*WHAT YOU WILL DO*.
Your answer should consist of the lines below that hold the word "computer".

= Beginning of Section =

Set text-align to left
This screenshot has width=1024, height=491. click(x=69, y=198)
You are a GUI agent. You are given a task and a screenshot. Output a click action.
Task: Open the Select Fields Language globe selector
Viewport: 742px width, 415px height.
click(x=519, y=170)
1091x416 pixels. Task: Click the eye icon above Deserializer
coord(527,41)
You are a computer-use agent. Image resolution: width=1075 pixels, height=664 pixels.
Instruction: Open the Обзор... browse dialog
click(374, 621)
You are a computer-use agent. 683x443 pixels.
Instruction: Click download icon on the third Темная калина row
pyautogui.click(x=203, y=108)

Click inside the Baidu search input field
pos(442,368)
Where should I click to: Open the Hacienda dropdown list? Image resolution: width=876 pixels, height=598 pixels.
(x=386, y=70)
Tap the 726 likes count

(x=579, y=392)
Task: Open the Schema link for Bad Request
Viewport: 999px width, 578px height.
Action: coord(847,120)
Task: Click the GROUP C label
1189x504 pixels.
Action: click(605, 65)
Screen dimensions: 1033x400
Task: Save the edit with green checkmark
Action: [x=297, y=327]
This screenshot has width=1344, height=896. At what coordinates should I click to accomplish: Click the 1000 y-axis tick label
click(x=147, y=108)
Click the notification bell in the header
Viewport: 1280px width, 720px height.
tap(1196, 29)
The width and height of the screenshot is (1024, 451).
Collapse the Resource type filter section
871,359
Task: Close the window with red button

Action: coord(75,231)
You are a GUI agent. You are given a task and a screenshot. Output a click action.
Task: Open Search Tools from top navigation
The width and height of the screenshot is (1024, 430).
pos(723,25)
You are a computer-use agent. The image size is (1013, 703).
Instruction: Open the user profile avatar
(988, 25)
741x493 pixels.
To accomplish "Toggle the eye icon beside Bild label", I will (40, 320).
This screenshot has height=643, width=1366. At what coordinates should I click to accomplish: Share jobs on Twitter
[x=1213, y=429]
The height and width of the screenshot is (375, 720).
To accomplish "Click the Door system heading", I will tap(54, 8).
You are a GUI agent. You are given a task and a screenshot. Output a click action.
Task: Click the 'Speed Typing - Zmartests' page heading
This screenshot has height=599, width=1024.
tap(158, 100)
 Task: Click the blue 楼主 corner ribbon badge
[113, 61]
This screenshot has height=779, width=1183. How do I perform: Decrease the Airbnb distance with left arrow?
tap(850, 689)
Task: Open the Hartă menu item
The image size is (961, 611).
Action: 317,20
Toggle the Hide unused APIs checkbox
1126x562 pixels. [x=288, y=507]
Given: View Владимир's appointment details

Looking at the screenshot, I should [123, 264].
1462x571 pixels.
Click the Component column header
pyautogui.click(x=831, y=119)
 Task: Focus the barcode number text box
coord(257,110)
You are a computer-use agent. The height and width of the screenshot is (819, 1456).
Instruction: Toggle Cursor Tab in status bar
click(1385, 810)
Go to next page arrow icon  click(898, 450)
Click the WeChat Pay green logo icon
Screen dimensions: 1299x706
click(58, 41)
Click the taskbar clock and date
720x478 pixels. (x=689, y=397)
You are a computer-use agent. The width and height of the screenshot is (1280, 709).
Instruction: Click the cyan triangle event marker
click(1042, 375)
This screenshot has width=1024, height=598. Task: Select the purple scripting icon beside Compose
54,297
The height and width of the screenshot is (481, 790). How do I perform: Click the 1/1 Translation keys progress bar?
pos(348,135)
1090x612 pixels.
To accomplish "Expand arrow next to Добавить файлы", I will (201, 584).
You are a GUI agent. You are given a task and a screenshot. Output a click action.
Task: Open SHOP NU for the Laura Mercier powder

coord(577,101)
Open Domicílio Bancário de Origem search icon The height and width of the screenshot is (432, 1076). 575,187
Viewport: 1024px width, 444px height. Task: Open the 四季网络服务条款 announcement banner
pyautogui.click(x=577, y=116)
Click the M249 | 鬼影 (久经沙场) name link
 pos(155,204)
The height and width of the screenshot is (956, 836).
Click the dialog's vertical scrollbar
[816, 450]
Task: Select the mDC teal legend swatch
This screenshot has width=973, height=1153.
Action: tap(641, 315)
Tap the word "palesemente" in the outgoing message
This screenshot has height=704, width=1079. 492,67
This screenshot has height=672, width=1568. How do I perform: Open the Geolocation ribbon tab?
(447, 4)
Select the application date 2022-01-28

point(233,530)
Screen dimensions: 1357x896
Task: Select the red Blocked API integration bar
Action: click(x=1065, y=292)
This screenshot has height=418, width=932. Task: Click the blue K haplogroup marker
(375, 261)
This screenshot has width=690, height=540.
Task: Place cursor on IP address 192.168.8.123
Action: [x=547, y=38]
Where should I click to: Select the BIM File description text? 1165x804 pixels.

= End of Section =

*EXERCISE RESPONSE*.
You are a computer-use agent. Image resolution: width=1075 pixels, height=664 pixels.
You are a computer-use agent. 683x443 pixels.
You are a computer-use agent. The image size is (1013, 703).
You are a computer-use agent. The height and width of the screenshot is (819, 1456).
You are a computer-use agent. The width and height of the screenshot is (1280, 709).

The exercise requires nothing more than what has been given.